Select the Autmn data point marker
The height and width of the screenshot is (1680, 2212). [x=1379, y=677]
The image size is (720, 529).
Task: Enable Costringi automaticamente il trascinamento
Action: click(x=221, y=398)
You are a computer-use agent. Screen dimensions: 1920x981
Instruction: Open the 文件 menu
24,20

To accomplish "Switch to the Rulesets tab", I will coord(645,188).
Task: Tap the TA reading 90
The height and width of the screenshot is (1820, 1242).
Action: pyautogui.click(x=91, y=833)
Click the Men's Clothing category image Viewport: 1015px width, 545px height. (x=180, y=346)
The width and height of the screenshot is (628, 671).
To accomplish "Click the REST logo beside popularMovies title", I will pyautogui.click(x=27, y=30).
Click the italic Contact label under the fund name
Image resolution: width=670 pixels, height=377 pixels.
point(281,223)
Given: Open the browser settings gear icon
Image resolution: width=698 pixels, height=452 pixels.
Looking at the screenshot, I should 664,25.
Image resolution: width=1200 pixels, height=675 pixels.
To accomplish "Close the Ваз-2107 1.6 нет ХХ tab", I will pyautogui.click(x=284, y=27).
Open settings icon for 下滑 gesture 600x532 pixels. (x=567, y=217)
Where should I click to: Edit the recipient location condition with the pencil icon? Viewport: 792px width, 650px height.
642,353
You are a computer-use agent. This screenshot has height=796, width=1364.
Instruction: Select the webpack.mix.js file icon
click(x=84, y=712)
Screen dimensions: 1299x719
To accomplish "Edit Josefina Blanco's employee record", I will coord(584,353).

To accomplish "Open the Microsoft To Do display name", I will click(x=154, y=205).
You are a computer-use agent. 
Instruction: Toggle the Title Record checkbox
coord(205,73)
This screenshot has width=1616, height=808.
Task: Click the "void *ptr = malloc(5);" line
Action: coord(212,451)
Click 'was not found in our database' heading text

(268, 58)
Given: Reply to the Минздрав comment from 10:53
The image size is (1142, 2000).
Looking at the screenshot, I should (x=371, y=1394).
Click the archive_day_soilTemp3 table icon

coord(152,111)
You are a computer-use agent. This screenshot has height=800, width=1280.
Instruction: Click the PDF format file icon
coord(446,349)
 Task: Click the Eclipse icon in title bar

### WHAT THE EXERCISE ASKS
Retype the whole listing, matching it exactly.

### TASK ANSWER
Select the Autmn data point marker
The height and width of the screenshot is (1680, 2212). [x=1379, y=677]
The image size is (720, 529).
Task: Enable Costringi automaticamente il trascinamento
Action: click(x=221, y=398)
You are a computer-use agent. Screen dimensions: 1920x981
Instruction: Open the 文件 menu
24,20

To accomplish "Switch to the Rulesets tab", I will coord(645,188).
Task: Tap the TA reading 90
The height and width of the screenshot is (1820, 1242).
Action: pyautogui.click(x=91, y=833)
Click the Men's Clothing category image Viewport: 1015px width, 545px height. (x=180, y=346)
The width and height of the screenshot is (628, 671).
To accomplish "Click the REST logo beside popularMovies title", I will pyautogui.click(x=27, y=30).
Click the italic Contact label under the fund name
Image resolution: width=670 pixels, height=377 pixels.
point(281,223)
Given: Open the browser settings gear icon
Image resolution: width=698 pixels, height=452 pixels.
Looking at the screenshot, I should 664,25.
Image resolution: width=1200 pixels, height=675 pixels.
To accomplish "Close the Ваз-2107 1.6 нет ХХ tab", I will pyautogui.click(x=284, y=27).
Open settings icon for 下滑 gesture 600x532 pixels. (x=567, y=217)
Where should I click to: Edit the recipient location condition with the pencil icon? Viewport: 792px width, 650px height.
642,353
You are a computer-use agent. This screenshot has height=796, width=1364.
Instruction: Select the webpack.mix.js file icon
click(x=84, y=712)
Screen dimensions: 1299x719
To accomplish "Edit Josefina Blanco's employee record", I will coord(584,353).

To accomplish "Open the Microsoft To Do display name", I will click(x=154, y=205).
You are a computer-use agent. 
Instruction: Toggle the Title Record checkbox
coord(205,73)
This screenshot has width=1616, height=808.
Task: Click the "void *ptr = malloc(5);" line
Action: coord(212,451)
Click 'was not found in our database' heading text

(268, 58)
Given: Reply to the Минздрав comment from 10:53
The image size is (1142, 2000).
Looking at the screenshot, I should (x=371, y=1394).
Click the archive_day_soilTemp3 table icon

coord(152,111)
You are a computer-use agent. This screenshot has height=800, width=1280.
Instruction: Click the PDF format file icon
coord(446,349)
 Task: Click the Eclipse icon in title bar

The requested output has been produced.